Pasti berat ya kalau harus setia? Atau kamu tipe lainnya, yang selalu setia
meski jarak memisahkan?
Tema itu yang
diangkat penulis di buku ’Believe’ ini.Tentang Langit yang harus melanjutkan
kuliah di Kairo dan harus meninggalkan Layla, kekasihnya di Indonesia. Biru,
begitu biasa Langit emanggil gadis itu adalah seorang gadis yang energik, luar
biasa setia dan luar biasa pencinta, kalau boleh saya simpulkan. Jarak membuat
keduanya harus berusaha benar-benar percaya bahwa kelak hubungan mereka akan
lenggang sampe ke jenjang pernikahan, mungkin sampai menjadi aki-aki nini-nini,
bahagia. Tapi mampukah bermodalkan ’believe’ cinta mereka dapat awet?
Sebenarnya ada yang
saya harapkan lebih ketika menyimak rating buku ini di goodreads. Okelah nggak
besar-besar amat, tapi pasti ada ’something’ yang bisa membuat mereka mau
memberikan empat atau tiga bintang. Tetapi ternyata saya kecewa. (cieeh..)
Datar.
Itu kesan saya terhadap
percintaan Langit dan Biru (dan entah kenapa penulis memilih nama ini, mungkin
biar romantis ya?). Okelah mereka berpisah, terus gimana? Bukannya menceritakan
kisah mereka, drama percintaan mereka, cinta segitiga atau kalau perlu
segiempat kek, lha kok masing masing tokoh utama malah bercerita tentang kisah
cinta orang lain?
Saya masih berbaik
sangka, bahwa dalam cerita cerita yang diceritakan oleh Langit dan Biru,
masing-masing memiliki kekuatan ’believe’ yang jadi judul buku ini. Seperti
Egit dan Zie, Wolf dan Rara, Attar dan Rein atau Jendra dan Jasmine, tapi
sesungguhnya bagi saya porsi ’believe’ itu pun sedikit. Kebanyakan bercerita
tentang pilihan, tentang bagaimana memilih waktu yang tepat, memilih orang yang
tepat, dan doa yang tepat untuk kemudian diaminkan dalam bentuk sebuah
kepercayaan.
Ada lagi yang
lebih parah, tadinya diceritain lewat dua sosok yang bergantian, Langit dan
Biru, tapi ternyata di bagian akhir ada kisah cinta Rara yang juga dimasukkan
di buku ini.
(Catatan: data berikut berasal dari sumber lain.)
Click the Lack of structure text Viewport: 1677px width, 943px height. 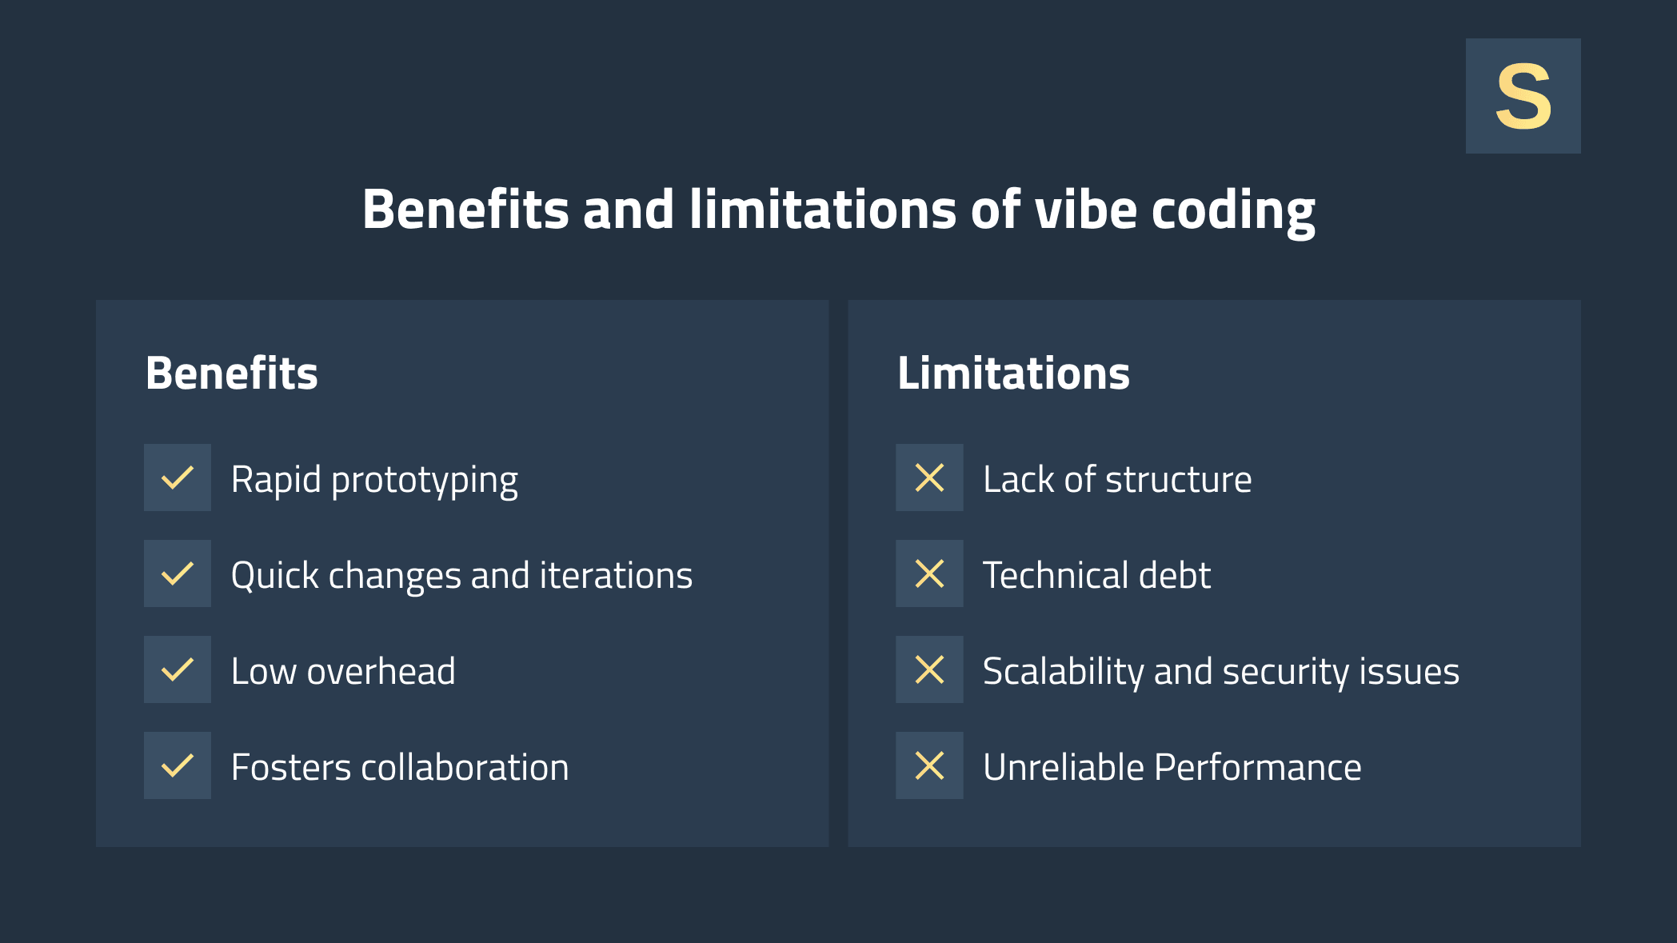(x=1117, y=480)
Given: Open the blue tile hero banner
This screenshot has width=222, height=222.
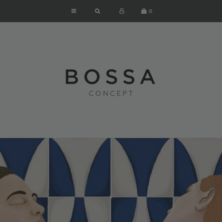Looking at the screenshot, I should pos(111,180).
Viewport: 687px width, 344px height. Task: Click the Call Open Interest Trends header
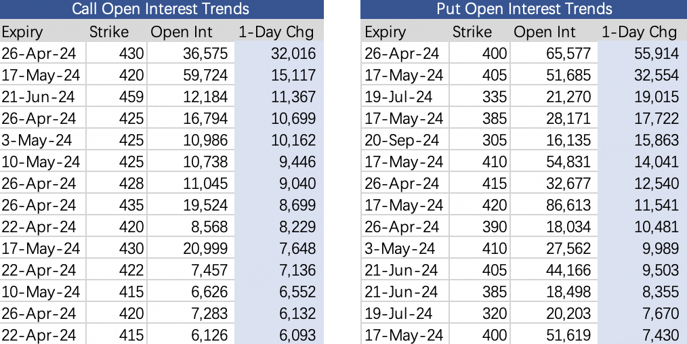161,9
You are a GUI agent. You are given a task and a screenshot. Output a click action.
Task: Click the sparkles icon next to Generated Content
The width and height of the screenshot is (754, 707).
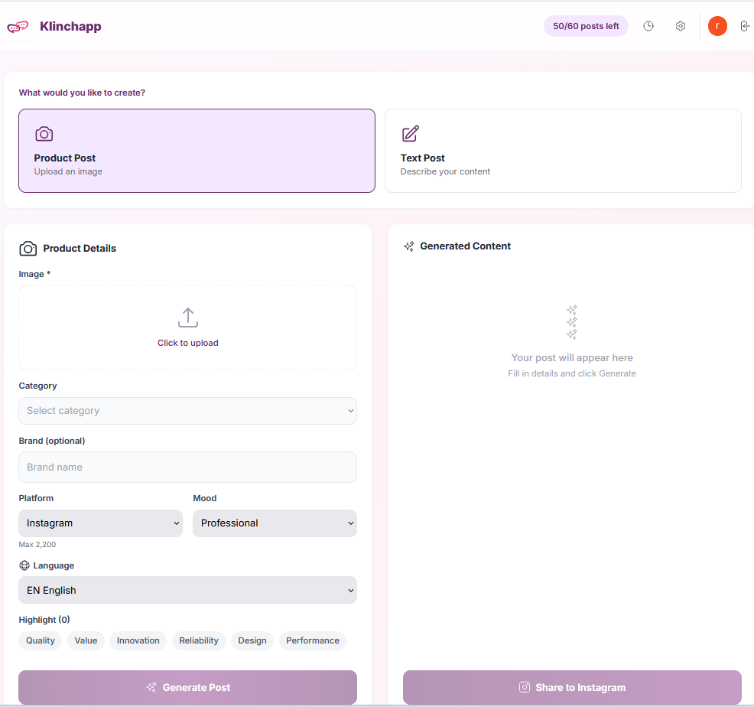[x=408, y=246]
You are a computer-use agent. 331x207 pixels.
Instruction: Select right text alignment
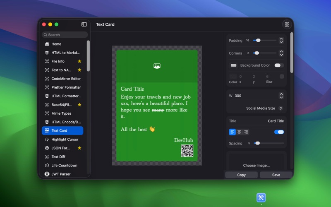click(246, 132)
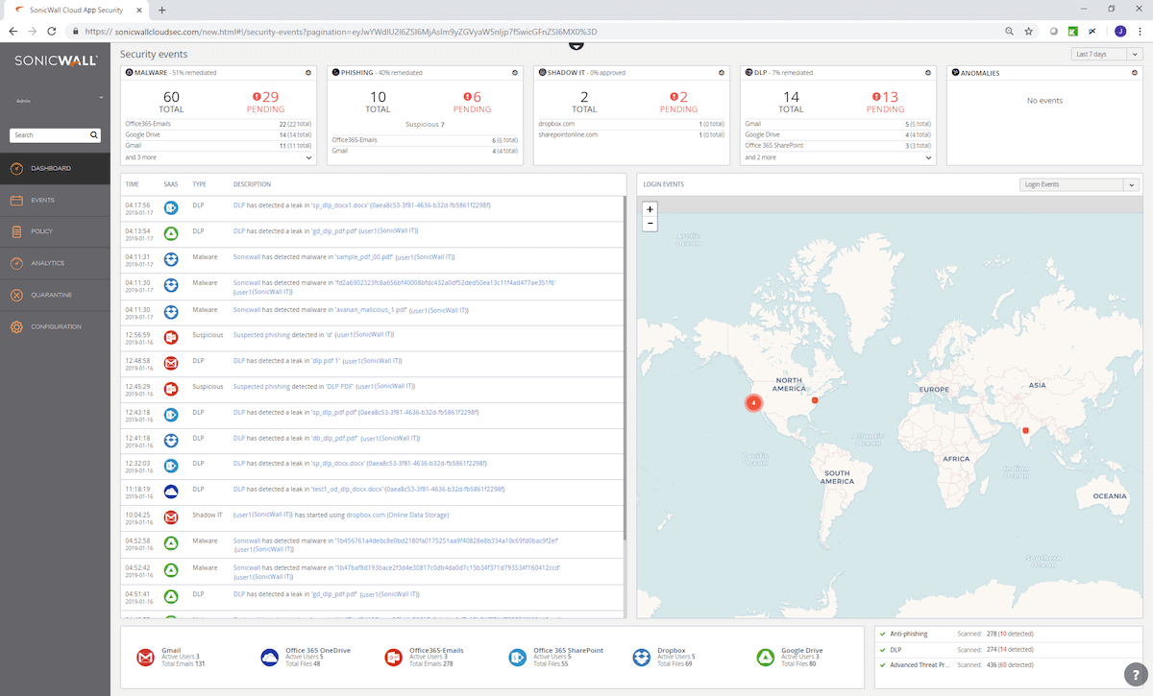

Kesannya dipaksakan, kenapa satu kasus ini tidak diceritakan dari
sudut pandang sama dengan cerita cinta lainnya?
Dan endingnya
membuat saya menepuk dahi saya sendiri waktu membaca. What? Buku 200an halaman
endingnya gini doank? Okelah saya memang tidak bisa menulis novel atau cerpen
yang baik, tapi saya sebagai pembaca membutuhkan cerita yang lebih klimaks,
yang bikin gregetan waktu dibaca atau yang bikin air mata mengalir tersedu sedu
karena kisah cintanya nggak sesuai tebakan saya.
Yang saya suka
dari buku ini adalah beberapa kalimat indah yang muncul di beberapa bagian buku,
salah satunya :
”Berarti Tuhan kaya. Tidak Pelit. Kita Cuma
perlu berusaha.”, Hal. 44
Ya, semoga
penulisnya kelak akan menghadirkan satu novel lagi dengan kisah cinta yang lebih
baik dan lebih ’dapet’ feelnya daripada ini. :)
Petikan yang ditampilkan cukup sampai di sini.